DATA FOR REVIEW START
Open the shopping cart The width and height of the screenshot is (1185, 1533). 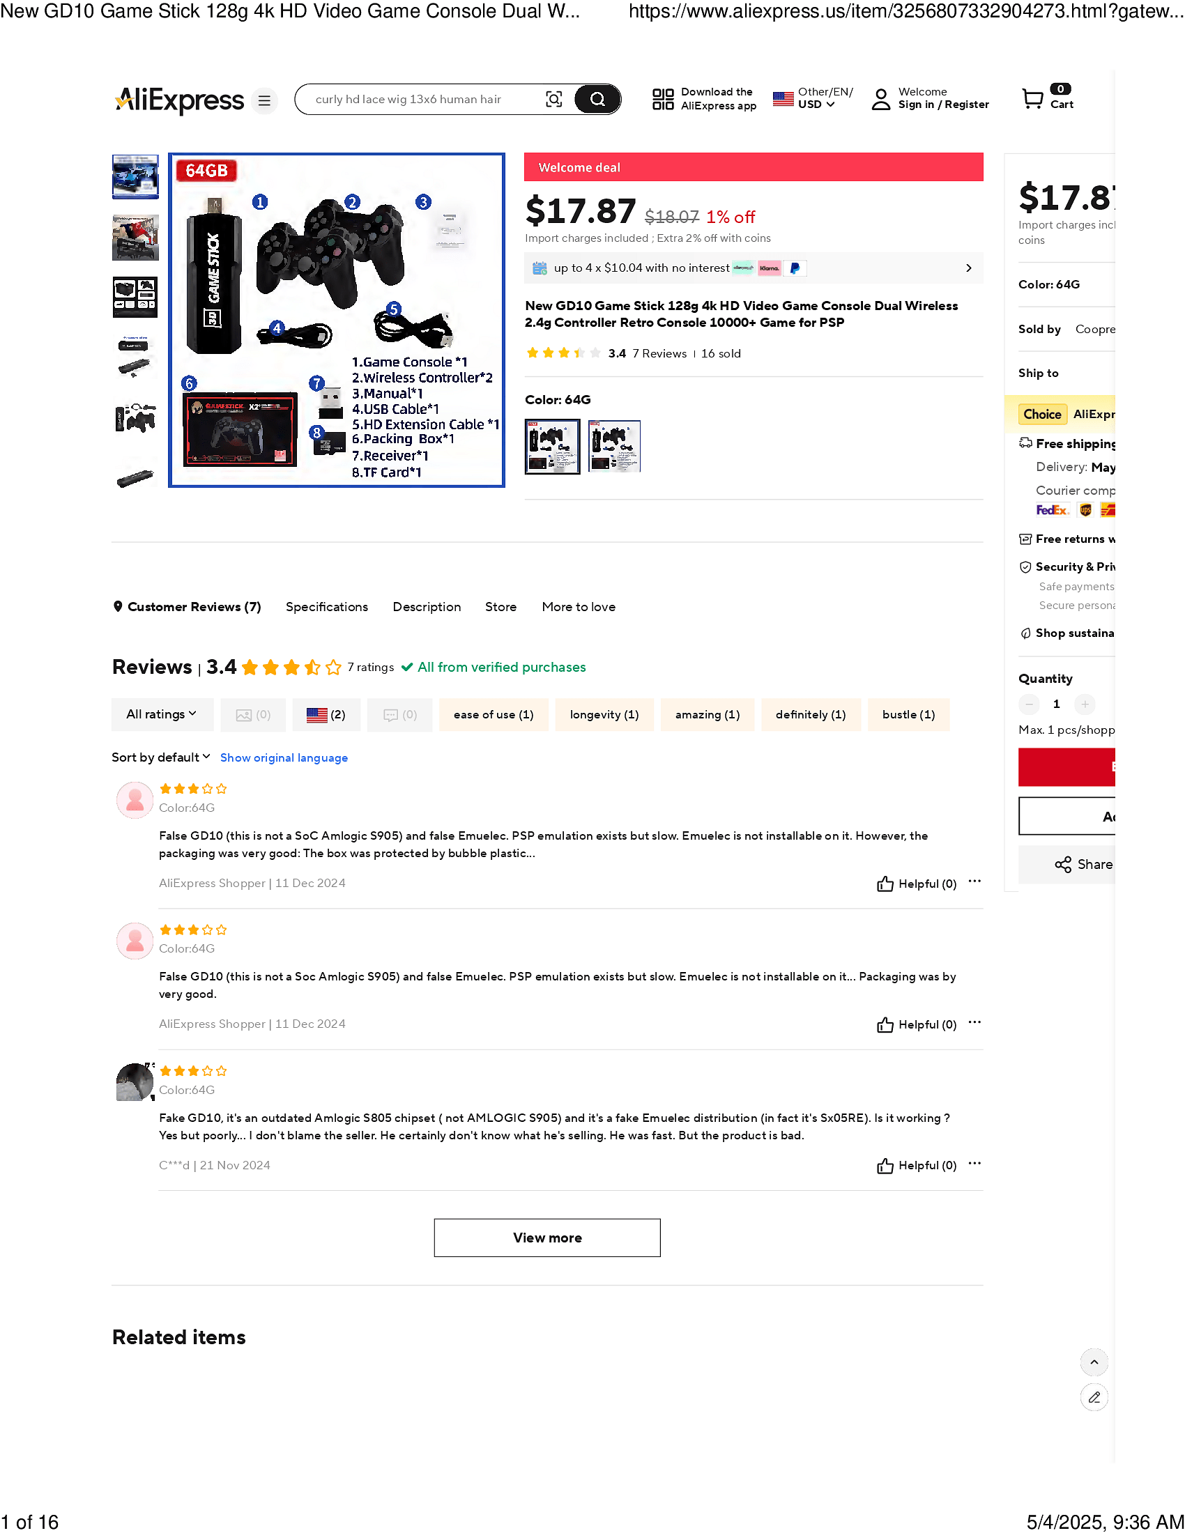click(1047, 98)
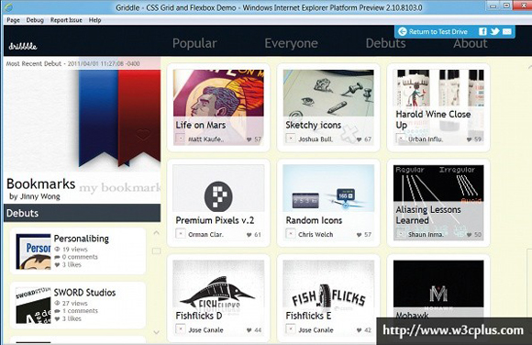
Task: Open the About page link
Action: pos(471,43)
DATA FOR REVIEW END
DATA FOR REVIEW START
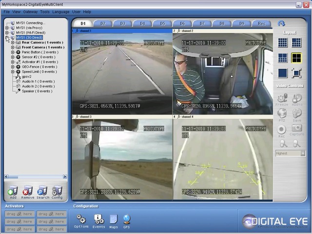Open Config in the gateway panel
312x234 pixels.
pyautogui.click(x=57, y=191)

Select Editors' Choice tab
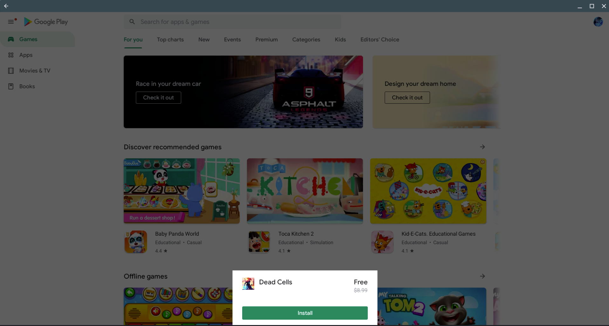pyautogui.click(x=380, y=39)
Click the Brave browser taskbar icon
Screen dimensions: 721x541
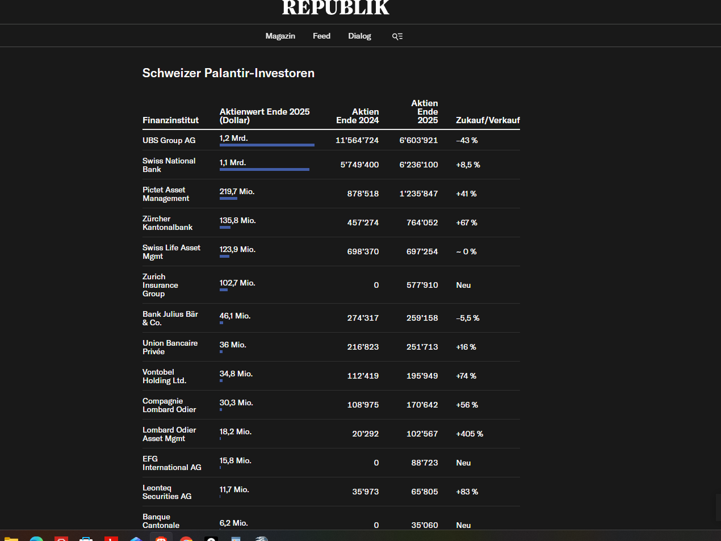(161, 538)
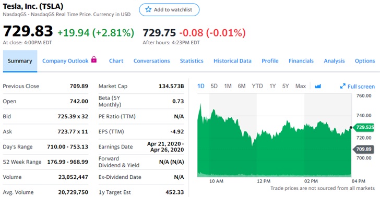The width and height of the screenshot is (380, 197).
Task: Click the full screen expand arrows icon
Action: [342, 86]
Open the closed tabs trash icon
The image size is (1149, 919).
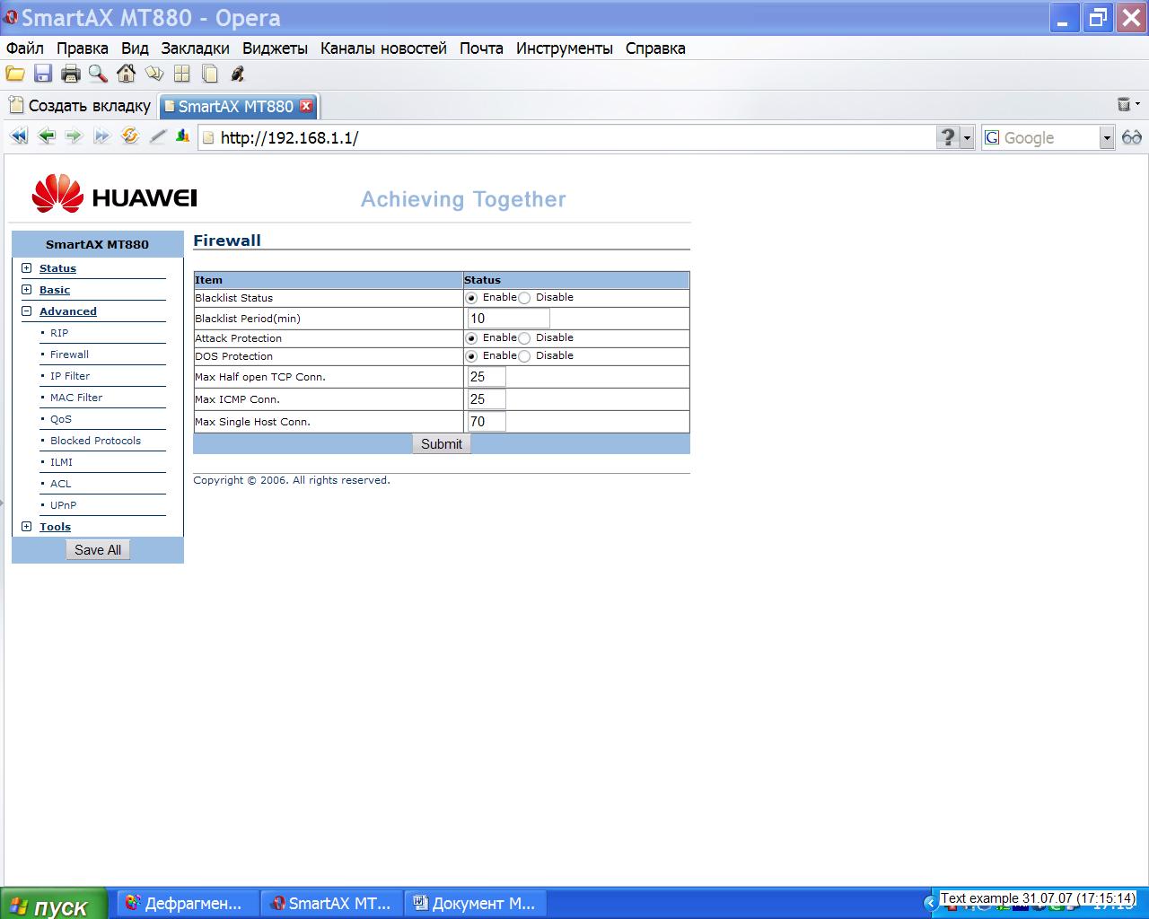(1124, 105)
DATA FOR REVIEW END
DATA FOR REVIEW START
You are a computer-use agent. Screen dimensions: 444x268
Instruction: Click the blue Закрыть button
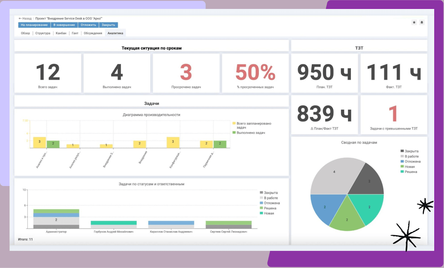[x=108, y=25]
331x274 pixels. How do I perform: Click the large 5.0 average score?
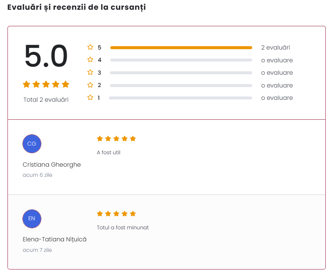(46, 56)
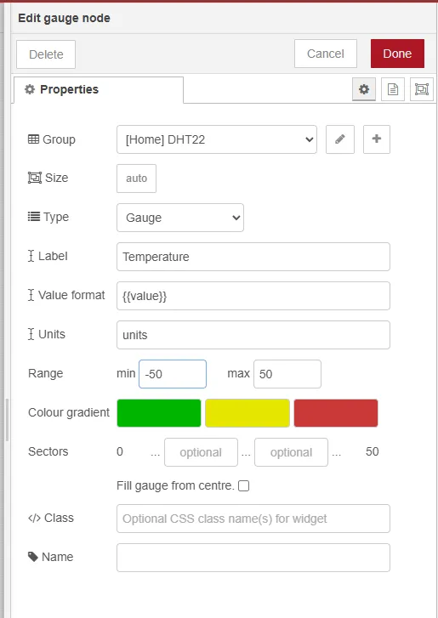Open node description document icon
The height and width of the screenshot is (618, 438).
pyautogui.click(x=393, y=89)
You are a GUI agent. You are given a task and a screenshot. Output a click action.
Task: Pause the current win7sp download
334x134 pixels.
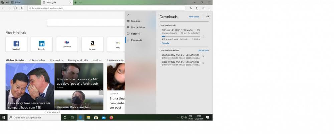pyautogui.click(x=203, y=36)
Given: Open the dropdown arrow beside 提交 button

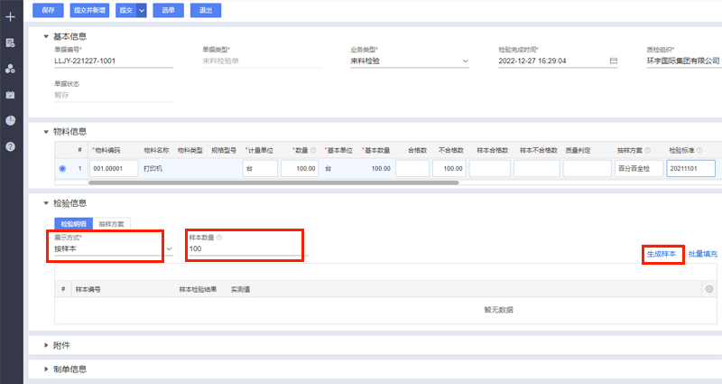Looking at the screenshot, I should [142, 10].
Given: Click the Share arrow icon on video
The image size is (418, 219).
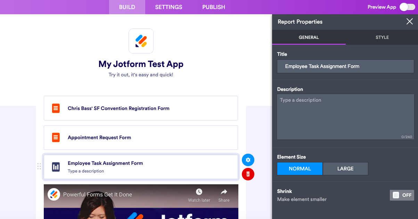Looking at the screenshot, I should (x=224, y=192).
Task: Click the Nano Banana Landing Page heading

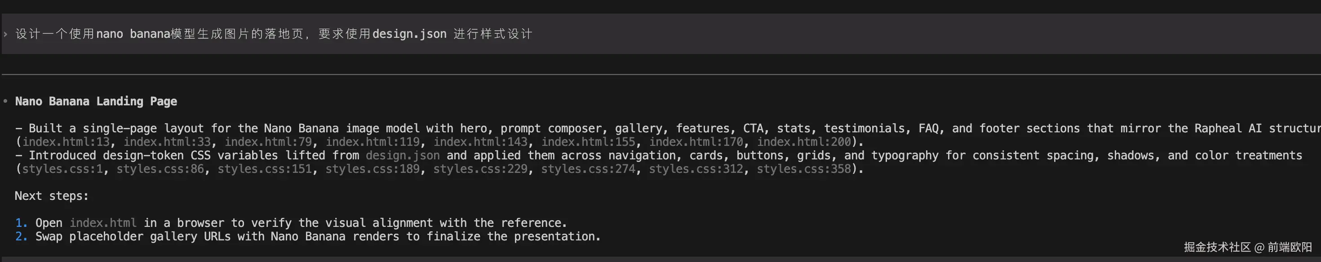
DATA FOR REVIEW END
• _WHAT YOU NEED TO DO_
Although the records hold pictures, the copy must not; give again exactly the lines from the one with "Given: Open the" through the one with "Task: Click the Nano".

• _WRITTEN ANSWER_
Given: Open the dropdown arrow beside 提交 button

Looking at the screenshot, I should [142, 10].
Given: Click the Share arrow icon on video
The image size is (418, 219).
Looking at the screenshot, I should (x=224, y=192).
Task: Click the Nano Banana Landing Page heading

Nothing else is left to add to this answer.